The duplex discussion has been done before on this forum.
Personally, I don't think that "monitoring one's signals" must mean listening to one's own signal when transmitting.
You can easily recognize the stations that listen-to because hearing your own voice with the sat delay makes you stutter:
you cannot .... speak well .... while you .... are hearing .... your own .... voice.
Many of these stations also respond 1 kHz off or more when they respond to a call.
For me, monitoring means just that, monitoring. Seeing if someone tries to break into your QSO. Seeing if LEILA is asking attention. Monitoring the signal levels.
And for that, watching one's signal via some SDR spectrum thing is fine.
A simple approach I've used often is to have a laptop that shows the Greenhilly WebSDR page. With proper font size and a but of scrolling the page can be used as a transponder scope. And when enabling the signal strength plot (on "slow") you can really monitor your own signals. This isn't bad: broadcast stations use remote receivers to monitor their signals.

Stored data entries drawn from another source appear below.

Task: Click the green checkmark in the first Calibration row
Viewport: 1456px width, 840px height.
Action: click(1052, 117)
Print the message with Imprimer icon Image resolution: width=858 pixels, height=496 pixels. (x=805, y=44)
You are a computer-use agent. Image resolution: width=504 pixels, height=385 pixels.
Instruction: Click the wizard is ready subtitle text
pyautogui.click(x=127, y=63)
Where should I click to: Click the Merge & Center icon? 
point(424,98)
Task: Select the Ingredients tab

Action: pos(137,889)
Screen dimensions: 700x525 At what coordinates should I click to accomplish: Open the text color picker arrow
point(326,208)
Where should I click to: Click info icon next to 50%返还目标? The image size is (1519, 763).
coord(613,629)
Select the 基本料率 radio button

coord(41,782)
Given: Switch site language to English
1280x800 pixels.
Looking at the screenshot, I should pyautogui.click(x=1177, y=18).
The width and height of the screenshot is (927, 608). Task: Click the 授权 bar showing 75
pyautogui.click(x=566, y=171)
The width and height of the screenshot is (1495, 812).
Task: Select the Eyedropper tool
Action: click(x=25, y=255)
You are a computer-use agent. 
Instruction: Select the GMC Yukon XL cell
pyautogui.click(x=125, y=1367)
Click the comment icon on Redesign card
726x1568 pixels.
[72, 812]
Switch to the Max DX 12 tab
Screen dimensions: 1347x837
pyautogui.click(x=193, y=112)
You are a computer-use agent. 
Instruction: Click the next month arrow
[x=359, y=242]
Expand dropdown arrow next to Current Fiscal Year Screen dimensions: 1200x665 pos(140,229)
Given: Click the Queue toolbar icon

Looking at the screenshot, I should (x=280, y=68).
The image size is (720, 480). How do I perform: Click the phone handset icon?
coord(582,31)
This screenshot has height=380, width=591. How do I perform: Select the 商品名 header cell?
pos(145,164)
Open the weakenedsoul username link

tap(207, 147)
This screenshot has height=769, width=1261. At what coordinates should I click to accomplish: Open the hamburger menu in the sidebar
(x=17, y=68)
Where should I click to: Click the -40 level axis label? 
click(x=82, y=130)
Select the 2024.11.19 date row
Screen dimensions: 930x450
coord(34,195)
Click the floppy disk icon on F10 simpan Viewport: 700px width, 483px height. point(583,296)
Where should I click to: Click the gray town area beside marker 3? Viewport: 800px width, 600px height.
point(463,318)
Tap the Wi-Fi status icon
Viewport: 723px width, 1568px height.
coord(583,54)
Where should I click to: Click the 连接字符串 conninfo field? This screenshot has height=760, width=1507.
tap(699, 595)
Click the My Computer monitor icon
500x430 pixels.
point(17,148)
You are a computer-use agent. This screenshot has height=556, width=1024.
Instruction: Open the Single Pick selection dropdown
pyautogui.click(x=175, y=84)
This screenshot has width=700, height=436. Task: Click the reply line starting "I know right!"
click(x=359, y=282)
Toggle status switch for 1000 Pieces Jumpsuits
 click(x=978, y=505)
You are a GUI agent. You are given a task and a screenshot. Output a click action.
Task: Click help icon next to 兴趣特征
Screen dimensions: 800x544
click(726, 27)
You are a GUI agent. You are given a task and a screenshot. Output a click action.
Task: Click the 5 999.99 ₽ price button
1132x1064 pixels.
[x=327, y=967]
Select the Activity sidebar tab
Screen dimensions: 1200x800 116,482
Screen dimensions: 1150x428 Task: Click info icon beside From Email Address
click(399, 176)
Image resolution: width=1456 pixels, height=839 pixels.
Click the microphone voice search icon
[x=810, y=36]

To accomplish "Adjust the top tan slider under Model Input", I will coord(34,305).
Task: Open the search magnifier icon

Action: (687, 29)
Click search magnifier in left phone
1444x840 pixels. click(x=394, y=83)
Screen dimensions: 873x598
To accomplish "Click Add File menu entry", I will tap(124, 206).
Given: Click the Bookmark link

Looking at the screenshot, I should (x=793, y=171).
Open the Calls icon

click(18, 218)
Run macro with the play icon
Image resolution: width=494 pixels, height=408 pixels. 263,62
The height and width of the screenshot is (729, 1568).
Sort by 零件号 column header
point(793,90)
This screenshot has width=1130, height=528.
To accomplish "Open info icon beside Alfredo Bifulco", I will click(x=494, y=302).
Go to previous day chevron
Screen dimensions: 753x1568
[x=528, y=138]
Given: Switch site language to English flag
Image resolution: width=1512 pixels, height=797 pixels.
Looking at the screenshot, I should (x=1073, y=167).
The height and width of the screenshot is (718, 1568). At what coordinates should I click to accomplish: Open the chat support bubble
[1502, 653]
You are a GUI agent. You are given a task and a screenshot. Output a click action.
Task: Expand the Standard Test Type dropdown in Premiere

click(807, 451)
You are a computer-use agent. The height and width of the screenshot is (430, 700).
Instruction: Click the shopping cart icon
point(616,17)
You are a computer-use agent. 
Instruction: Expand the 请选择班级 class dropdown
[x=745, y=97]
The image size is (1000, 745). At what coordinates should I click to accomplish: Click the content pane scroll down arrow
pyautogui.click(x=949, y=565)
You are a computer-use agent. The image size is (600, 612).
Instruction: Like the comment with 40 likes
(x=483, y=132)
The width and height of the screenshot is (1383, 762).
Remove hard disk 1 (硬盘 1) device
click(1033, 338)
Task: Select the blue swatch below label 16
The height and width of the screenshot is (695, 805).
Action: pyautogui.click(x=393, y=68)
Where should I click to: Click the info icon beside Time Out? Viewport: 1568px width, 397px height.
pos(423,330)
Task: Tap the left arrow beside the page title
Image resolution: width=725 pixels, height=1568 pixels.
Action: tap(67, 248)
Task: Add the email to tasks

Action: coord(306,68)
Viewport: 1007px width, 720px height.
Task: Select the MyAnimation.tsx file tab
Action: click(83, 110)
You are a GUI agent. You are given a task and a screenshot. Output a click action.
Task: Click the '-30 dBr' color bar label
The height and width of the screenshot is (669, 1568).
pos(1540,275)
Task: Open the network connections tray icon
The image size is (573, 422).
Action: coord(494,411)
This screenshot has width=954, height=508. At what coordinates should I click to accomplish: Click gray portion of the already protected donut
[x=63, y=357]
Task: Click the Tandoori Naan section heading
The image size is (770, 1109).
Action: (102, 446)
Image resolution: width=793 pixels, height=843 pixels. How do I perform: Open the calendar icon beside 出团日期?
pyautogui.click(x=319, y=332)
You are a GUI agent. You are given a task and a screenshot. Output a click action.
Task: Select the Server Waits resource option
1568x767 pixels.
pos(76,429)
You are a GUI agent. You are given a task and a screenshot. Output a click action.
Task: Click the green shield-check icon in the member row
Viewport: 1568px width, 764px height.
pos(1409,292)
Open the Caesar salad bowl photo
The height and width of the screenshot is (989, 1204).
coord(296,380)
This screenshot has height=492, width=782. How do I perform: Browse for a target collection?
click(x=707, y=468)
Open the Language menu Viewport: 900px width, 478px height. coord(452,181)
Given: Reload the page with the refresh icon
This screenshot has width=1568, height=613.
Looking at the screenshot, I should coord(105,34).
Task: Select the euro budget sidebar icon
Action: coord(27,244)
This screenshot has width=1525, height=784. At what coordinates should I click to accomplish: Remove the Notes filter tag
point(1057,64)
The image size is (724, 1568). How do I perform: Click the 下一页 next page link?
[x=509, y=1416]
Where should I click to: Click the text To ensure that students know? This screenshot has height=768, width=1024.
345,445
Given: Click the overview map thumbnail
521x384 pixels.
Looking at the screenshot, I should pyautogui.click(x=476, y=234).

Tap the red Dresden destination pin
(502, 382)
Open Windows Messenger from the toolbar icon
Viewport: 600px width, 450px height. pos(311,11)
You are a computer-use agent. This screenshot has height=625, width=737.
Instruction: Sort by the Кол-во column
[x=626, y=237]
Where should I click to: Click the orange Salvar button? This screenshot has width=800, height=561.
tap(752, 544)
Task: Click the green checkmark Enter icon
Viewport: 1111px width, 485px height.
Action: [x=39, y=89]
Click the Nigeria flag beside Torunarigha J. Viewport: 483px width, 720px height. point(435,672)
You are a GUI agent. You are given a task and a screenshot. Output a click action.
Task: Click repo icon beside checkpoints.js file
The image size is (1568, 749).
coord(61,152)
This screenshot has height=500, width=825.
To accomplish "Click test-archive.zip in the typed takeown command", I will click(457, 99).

When you cannot / do not want to use Greenhilly for monitoring, there are several approaches still. I have a Megasat Diavolo twin LNB and use one port to receive and the other just gets 12V and I use SDR console with a RTL-SDR dongle to monitor the signals.
Another approach is to tap the receive port signal and feed it to the SDR dongle. Unfortunately, with the DXpatrol that results in a few issues: 1. on the DXpatrol unit, the clock on the LNB is switched off when the unit is transmitting so the LNB does not function during transmits; 2. one needs to look at the frequencies for conflicts.
As to the latter problem: in my station (based on the praised PE1CMO kit) the LNB gives 739 MHz out and there is a separate PLL to convert 739 MHz to 432 MHz using a 307 MHz PLL. So it was easy to add a 739 MHz tap and that is what I have. However, in my case, the transmit signal (also on 432 MHz) was leaking on the receiver and was mixed with the same PLL signal to (also) result in 739 MHz. I spent weeks puzzling why I had this big signal on SDR console during transmit: was the 13cm overloading the SDR? In my case, the leakage of the 432 MHz transmit signal, over the TX/RX relay, over the mixer, gave a big signal on 739 MHz (credits to Rene CMO for the clue!).
On my setup, I mitigated this by disabling the oscillator of the 307 MHz signal during transmit.
Unfortunately, the DXpatrol unit has some challenges here. The LNB clock disappearing during transmit is not helping. The LNB outputting directly to 432 MHz is not helping either because it is very hard to keep this signal out of the receive chain. So, self-monitoring may be a challenge with this unit
Should DXpatrol consider an upgraded design that does not have these issues (perhaps with a "739 MHz out" connector, which my PE1CMO unit has now) then the unit would be even more attractive. But the current unit can be made to work - just watch Goonhilly when you operate and you're done.